PROBLEM: The entries are to be repeated in full, without any change.

··· DATA SUPPLIED ···

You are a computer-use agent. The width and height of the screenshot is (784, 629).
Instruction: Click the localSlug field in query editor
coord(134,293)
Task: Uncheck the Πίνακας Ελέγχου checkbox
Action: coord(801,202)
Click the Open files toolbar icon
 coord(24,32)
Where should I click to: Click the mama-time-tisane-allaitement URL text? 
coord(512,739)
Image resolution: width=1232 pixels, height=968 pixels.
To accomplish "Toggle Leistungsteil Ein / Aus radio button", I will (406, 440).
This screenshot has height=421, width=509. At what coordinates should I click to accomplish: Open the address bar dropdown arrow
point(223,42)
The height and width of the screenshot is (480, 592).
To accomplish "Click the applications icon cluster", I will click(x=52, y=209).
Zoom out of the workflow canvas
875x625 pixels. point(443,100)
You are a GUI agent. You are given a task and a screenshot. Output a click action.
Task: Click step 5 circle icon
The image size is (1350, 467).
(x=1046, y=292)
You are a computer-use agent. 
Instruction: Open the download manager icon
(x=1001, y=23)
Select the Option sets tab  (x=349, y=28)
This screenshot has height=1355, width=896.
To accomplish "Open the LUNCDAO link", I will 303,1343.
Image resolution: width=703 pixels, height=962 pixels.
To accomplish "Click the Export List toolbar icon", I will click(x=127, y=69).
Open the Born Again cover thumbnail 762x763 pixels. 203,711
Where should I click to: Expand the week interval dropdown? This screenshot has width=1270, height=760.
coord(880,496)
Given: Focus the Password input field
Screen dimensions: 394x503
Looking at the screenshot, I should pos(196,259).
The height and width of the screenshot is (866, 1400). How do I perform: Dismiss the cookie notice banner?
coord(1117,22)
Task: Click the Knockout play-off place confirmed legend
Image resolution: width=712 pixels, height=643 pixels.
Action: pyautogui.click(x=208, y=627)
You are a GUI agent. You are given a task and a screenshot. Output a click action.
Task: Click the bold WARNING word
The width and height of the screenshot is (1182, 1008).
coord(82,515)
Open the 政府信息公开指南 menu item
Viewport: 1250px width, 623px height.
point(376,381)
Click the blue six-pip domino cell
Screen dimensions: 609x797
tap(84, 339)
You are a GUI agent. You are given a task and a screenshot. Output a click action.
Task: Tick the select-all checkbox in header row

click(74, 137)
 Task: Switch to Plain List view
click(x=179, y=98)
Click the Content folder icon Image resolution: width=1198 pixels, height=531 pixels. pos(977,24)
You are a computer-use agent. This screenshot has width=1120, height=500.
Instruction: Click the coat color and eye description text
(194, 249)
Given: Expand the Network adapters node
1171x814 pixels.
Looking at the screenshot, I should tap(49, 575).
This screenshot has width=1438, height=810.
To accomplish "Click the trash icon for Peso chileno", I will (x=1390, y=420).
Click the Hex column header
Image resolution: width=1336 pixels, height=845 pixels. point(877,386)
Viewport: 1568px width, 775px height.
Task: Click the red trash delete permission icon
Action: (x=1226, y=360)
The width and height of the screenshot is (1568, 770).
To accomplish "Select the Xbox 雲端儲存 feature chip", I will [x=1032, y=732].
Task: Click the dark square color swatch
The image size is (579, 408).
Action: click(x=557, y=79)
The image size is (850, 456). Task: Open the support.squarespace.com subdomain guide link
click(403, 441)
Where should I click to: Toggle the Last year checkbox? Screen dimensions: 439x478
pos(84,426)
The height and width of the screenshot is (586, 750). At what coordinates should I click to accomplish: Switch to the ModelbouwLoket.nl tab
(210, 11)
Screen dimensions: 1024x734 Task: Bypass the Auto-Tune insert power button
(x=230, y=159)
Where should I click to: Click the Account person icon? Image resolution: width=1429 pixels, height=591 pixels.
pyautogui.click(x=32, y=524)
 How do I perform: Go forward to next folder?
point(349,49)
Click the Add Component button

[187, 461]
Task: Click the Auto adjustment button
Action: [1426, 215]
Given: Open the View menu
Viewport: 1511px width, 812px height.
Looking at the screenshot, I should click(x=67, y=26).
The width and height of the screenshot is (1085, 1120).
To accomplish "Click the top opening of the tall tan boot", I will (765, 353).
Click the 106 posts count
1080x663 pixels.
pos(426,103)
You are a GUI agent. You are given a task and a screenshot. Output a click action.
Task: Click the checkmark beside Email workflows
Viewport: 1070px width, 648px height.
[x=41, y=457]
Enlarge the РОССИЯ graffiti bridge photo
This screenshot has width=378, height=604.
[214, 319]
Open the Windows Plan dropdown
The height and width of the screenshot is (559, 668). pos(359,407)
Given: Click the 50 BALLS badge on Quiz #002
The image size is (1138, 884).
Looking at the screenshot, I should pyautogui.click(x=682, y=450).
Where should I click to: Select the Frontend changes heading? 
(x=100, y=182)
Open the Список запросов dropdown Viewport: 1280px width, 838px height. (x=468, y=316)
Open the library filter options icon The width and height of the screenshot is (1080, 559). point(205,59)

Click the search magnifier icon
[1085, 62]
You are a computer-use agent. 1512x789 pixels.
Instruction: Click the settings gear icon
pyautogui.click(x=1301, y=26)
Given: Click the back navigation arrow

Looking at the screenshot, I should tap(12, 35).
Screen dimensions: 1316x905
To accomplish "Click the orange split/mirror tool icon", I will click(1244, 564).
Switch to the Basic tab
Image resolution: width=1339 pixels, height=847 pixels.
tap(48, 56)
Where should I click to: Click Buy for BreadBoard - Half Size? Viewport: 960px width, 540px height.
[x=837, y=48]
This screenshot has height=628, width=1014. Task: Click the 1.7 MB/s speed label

···

RESULT OF THE TASK:
You are a computer-use agent. The width and height of the screenshot is (784, 629).
Instruction: Click the localSlug field in query editor
coord(134,293)
Task: Uncheck the Πίνακας Ελέγχου checkbox
Action: coord(801,202)
Click the Open files toolbar icon
 coord(24,32)
Where should I click to: Click the mama-time-tisane-allaitement URL text? 
coord(512,739)
Image resolution: width=1232 pixels, height=968 pixels.
To accomplish "Toggle Leistungsteil Ein / Aus radio button", I will (406, 440).
This screenshot has height=421, width=509. At what coordinates should I click to accomplish: Open the address bar dropdown arrow
point(223,42)
The height and width of the screenshot is (480, 592).
To accomplish "Click the applications icon cluster", I will click(x=52, y=209).
Zoom out of the workflow canvas
875x625 pixels. point(443,100)
You are a GUI agent. You are given a task and a screenshot. Output a click action.
Task: Click step 5 circle icon
The image size is (1350, 467).
(x=1046, y=292)
You are a computer-use agent. 
Instruction: Open the download manager icon
(x=1001, y=23)
Select the Option sets tab  (x=349, y=28)
This screenshot has height=1355, width=896.
To accomplish "Open the LUNCDAO link", I will 303,1343.
Image resolution: width=703 pixels, height=962 pixels.
To accomplish "Click the Export List toolbar icon", I will click(x=127, y=69).
Open the Born Again cover thumbnail 762x763 pixels. 203,711
Where should I click to: Expand the week interval dropdown? This screenshot has width=1270, height=760.
coord(880,496)
Given: Focus the Password input field
Screen dimensions: 394x503
Looking at the screenshot, I should pos(196,259).
The height and width of the screenshot is (866, 1400). How do I perform: Dismiss the cookie notice banner?
coord(1117,22)
Task: Click the Knockout play-off place confirmed legend
Image resolution: width=712 pixels, height=643 pixels.
Action: pyautogui.click(x=208, y=627)
You are a GUI agent. You are given a task and a screenshot. Output a click action.
Task: Click the bold WARNING word
The width and height of the screenshot is (1182, 1008).
coord(82,515)
Open the 政府信息公开指南 menu item
Viewport: 1250px width, 623px height.
point(376,381)
Click the blue six-pip domino cell
Screen dimensions: 609x797
tap(84, 339)
You are a GUI agent. You are given a task and a screenshot. Output a click action.
Task: Tick the select-all checkbox in header row

click(74, 137)
 Task: Switch to Plain List view
click(x=179, y=98)
Click the Content folder icon Image resolution: width=1198 pixels, height=531 pixels. pos(977,24)
You are a computer-use agent. This screenshot has width=1120, height=500.
Instruction: Click the coat color and eye description text
(194, 249)
Given: Expand the Network adapters node
1171x814 pixels.
Looking at the screenshot, I should tap(49, 575).
This screenshot has width=1438, height=810.
To accomplish "Click the trash icon for Peso chileno", I will (x=1390, y=420).
Click the Hex column header
Image resolution: width=1336 pixels, height=845 pixels. point(877,386)
Viewport: 1568px width, 775px height.
Task: Click the red trash delete permission icon
Action: (x=1226, y=360)
The width and height of the screenshot is (1568, 770).
To accomplish "Select the Xbox 雲端儲存 feature chip", I will [x=1032, y=732].
Task: Click the dark square color swatch
The image size is (579, 408).
Action: click(x=557, y=79)
The image size is (850, 456). Task: Open the support.squarespace.com subdomain guide link
click(403, 441)
Where should I click to: Toggle the Last year checkbox? Screen dimensions: 439x478
pos(84,426)
The height and width of the screenshot is (586, 750). At what coordinates should I click to accomplish: Switch to the ModelbouwLoket.nl tab
(210, 11)
Screen dimensions: 1024x734 Task: Bypass the Auto-Tune insert power button
(x=230, y=159)
Where should I click to: Click the Account person icon? Image resolution: width=1429 pixels, height=591 pixels.
pyautogui.click(x=32, y=524)
 How do I perform: Go forward to next folder?
point(349,49)
Click the Add Component button

[187, 461]
Task: Click the Auto adjustment button
Action: [1426, 215]
Given: Open the View menu
Viewport: 1511px width, 812px height.
Looking at the screenshot, I should click(x=67, y=26).
The width and height of the screenshot is (1085, 1120).
To accomplish "Click the top opening of the tall tan boot", I will (765, 353).
Click the 106 posts count
1080x663 pixels.
pos(426,103)
You are a GUI agent. You are given a task and a screenshot. Output a click action.
Task: Click the checkmark beside Email workflows
Viewport: 1070px width, 648px height.
[x=41, y=457]
Enlarge the РОССИЯ graffiti bridge photo
This screenshot has width=378, height=604.
[214, 319]
Open the Windows Plan dropdown
The height and width of the screenshot is (559, 668). pos(359,407)
Given: Click the 50 BALLS badge on Quiz #002
The image size is (1138, 884).
Looking at the screenshot, I should pyautogui.click(x=682, y=450).
Where should I click to: Select the Frontend changes heading? 
(x=100, y=182)
Open the Список запросов dropdown Viewport: 1280px width, 838px height. (x=468, y=316)
Open the library filter options icon The width and height of the screenshot is (1080, 559). point(205,59)

Click the search magnifier icon
[1085, 62]
You are a computer-use agent. 1512x789 pixels.
Instruction: Click the settings gear icon
pyautogui.click(x=1301, y=26)
Given: Click the back navigation arrow

Looking at the screenshot, I should tap(12, 35).
Screen dimensions: 1316x905
To accomplish "Click the orange split/mirror tool icon", I will click(1244, 564).
Switch to the Basic tab
Image resolution: width=1339 pixels, height=847 pixels.
tap(48, 56)
Where should I click to: Click Buy for BreadBoard - Half Size? Viewport: 960px width, 540px height.
[x=837, y=48]
This screenshot has height=628, width=1014. Task: Click the 1.7 MB/s speed label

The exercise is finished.